Универсальный солдат

— В заключение я хотел бы вас попросить подытожить, как бы вы оценили личность Романова?

Это был непререкаемый авторитет. Если Романов сказал — значит, всё будет выполнено. Если мог, решал все вопросы в сжатые сроки. Если нет — сразу говорил, в чем загвоздка. Он никогда не вилял и его за это уважали и ценили.

Я от Григория Васильевича ничего плохого не видел, исключительно хорошее. Я понимал, что переключая каждые три года меня на другие участки работы, он учил меня универсальности.

— А вы были на знаменитом Пленуме 1985 года?

Да. И помню, как Егор Лигачев заявил: «Борис, ты не прав!», когда Ельцин пытался критиковать Горбачева. Что интересно, Ельцин сидел тогда рядом со Славским — многолетним руководителем советской атомной промышленности.
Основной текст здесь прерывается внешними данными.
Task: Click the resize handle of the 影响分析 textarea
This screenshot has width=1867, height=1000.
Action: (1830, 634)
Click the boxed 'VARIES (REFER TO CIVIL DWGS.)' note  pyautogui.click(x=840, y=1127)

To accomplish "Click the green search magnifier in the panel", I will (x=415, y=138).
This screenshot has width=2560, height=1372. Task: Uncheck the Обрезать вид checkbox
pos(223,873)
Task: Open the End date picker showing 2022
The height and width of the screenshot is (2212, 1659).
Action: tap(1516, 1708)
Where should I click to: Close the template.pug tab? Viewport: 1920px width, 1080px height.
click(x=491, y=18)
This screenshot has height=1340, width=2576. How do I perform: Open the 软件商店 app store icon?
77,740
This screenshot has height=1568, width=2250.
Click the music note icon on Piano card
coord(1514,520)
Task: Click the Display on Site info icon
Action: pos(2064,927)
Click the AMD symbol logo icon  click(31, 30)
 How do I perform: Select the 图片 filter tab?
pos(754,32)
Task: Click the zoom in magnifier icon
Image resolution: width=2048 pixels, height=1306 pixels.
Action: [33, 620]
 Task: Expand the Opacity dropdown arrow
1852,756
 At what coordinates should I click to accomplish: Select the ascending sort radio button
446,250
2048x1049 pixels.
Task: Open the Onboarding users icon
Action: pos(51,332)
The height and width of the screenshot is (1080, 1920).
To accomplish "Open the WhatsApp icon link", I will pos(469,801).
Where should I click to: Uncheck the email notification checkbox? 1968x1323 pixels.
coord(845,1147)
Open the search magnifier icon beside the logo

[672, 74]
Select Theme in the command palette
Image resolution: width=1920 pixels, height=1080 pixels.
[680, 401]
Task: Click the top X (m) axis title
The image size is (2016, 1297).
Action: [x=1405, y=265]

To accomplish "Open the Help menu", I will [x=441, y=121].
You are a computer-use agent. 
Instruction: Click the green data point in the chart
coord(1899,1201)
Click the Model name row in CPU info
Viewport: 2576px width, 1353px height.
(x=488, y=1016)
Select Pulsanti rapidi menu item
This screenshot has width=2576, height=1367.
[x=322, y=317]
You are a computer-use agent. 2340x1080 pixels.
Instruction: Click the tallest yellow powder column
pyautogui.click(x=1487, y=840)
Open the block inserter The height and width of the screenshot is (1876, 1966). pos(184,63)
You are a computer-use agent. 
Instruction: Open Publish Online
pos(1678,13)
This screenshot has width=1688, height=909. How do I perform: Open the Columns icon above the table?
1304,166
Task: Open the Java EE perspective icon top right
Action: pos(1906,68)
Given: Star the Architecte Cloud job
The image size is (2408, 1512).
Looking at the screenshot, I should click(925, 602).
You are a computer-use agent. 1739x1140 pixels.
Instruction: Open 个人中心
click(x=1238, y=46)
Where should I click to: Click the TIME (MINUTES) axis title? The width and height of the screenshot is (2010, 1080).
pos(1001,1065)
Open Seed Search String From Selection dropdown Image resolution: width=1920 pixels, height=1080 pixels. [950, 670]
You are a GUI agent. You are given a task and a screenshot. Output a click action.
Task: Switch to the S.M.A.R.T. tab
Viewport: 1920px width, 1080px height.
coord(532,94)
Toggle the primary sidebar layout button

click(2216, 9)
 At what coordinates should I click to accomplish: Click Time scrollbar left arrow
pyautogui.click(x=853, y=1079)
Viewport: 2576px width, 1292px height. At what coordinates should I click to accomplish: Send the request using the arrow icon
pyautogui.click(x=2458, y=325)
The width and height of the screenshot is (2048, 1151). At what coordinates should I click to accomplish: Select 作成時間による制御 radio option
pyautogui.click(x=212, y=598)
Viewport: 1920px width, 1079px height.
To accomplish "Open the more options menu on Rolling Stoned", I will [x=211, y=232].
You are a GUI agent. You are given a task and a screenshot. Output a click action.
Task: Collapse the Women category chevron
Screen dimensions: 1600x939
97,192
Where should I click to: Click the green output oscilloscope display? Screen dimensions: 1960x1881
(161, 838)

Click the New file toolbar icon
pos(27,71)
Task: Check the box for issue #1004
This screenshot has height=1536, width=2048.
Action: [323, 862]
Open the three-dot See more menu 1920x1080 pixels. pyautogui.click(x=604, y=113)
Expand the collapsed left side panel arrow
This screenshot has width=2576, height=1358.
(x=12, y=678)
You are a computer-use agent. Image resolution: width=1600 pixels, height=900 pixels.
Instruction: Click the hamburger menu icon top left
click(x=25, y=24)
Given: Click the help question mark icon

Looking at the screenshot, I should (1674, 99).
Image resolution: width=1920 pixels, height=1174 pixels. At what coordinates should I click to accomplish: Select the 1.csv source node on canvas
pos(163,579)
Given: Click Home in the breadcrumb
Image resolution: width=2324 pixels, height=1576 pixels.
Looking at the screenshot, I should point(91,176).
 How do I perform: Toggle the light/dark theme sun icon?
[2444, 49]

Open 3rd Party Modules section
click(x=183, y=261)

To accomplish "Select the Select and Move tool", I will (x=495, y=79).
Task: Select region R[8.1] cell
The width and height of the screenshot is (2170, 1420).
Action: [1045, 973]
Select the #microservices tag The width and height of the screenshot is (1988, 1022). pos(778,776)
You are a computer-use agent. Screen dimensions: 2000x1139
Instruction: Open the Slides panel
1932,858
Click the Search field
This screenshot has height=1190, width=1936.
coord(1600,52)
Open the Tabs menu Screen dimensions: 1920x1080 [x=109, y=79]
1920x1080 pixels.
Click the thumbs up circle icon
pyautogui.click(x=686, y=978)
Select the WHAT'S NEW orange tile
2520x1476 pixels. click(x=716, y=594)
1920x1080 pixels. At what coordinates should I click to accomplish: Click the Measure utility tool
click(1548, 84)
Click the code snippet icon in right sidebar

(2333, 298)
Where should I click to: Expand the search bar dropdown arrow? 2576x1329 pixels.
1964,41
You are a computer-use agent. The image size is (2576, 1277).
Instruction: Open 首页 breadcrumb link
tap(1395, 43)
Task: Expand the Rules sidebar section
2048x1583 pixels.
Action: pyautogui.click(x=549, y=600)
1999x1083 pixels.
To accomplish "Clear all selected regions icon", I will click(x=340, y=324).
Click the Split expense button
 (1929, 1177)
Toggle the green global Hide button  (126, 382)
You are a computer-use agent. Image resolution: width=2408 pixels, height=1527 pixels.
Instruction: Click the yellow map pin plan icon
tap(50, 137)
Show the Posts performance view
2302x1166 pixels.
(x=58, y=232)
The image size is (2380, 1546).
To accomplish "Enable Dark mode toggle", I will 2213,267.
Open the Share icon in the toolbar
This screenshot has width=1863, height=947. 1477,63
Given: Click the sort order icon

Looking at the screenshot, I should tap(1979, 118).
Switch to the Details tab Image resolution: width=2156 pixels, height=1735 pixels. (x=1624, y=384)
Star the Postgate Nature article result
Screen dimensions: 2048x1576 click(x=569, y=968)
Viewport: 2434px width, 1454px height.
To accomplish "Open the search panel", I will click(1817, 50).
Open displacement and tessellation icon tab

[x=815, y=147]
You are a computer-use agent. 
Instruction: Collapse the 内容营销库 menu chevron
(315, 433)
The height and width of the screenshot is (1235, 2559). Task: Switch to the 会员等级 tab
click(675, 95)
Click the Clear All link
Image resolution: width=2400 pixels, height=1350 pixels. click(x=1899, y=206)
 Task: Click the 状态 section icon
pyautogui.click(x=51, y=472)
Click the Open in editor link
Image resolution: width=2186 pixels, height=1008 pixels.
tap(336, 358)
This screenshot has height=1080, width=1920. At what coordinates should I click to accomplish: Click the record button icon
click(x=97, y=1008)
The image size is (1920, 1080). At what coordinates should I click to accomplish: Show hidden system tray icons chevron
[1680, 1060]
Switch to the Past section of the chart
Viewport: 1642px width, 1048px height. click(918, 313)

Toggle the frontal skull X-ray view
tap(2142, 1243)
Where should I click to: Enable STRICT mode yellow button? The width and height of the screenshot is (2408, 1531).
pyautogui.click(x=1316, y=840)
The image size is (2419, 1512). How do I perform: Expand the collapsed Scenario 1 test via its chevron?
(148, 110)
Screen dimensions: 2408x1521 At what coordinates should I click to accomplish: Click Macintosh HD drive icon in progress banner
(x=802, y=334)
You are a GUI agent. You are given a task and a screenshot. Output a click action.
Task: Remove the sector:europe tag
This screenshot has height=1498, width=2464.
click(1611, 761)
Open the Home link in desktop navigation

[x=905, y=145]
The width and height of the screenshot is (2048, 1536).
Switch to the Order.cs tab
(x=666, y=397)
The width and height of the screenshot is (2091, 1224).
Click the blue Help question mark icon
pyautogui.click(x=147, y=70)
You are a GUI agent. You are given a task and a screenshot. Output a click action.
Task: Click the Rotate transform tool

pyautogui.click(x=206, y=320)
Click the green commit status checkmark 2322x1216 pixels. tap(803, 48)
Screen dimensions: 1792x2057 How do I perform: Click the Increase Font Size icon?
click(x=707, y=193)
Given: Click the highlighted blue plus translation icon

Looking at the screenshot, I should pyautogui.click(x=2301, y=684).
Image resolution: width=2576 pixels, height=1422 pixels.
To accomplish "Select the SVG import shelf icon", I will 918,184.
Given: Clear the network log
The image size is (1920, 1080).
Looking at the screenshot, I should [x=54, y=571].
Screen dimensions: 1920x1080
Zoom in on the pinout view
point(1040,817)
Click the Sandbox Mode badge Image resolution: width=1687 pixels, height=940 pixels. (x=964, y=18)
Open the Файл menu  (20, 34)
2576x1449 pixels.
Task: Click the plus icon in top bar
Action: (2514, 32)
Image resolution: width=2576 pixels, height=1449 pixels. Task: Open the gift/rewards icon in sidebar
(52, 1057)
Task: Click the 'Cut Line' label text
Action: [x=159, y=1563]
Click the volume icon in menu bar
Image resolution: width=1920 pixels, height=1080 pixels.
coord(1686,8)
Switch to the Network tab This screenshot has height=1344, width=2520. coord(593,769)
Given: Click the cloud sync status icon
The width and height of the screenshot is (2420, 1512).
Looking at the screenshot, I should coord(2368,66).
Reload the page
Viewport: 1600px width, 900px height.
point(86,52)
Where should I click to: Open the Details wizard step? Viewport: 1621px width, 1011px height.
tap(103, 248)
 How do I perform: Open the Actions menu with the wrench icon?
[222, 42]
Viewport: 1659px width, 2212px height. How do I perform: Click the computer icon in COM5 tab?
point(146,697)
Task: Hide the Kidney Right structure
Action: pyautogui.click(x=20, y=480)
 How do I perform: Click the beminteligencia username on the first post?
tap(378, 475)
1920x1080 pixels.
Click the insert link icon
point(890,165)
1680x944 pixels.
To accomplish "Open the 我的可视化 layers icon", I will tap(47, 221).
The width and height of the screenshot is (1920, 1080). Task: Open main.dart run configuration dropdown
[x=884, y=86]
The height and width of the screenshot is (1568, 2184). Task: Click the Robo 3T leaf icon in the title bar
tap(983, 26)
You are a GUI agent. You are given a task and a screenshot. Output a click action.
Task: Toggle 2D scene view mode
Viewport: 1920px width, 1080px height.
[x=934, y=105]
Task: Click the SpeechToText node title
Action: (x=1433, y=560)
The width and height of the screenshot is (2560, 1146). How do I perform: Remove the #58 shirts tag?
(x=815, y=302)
Члены Политбюро ЦК КПСС Михаил Горбачев (слева) и Григорий Романов у монумента защитникам Ленинграда, 28 июня 1983 года.
Я помню, как Меченый достал список и вывел из состава ЦК 110 членов под маркой того, что перестройку надо начинать с себя и отправить всех в отставку, а на их место набрать молодежь. Позже выяснилось, что всех этих людей накануне вызывали в ЦК и говорили: «Вы давно в ЦК,  — напишите заявление, что просите исключить вас из членов ЦК КПСС». Среди них был и Славский.

— Ефим Павлович, надо написать заявление, — говорят ему.

— Какое?

— Вот Михаил Сергеевич сказал…

— Вот пусть он сам и пишет… И пошли бы вы к такой-то матери! Не вы меня выбирали, не вам меня выводить.

— А было такое, что на вас писали анонимки и Романов вам их показывал?

— Я этого не помню. По-моему, не было. Я никогда не держал камень за пазухой. Мы работали честно, без оглядки. И всегда знали, что если будем работать по совести — всем будет  хорошо. Плохо — получим фитиля.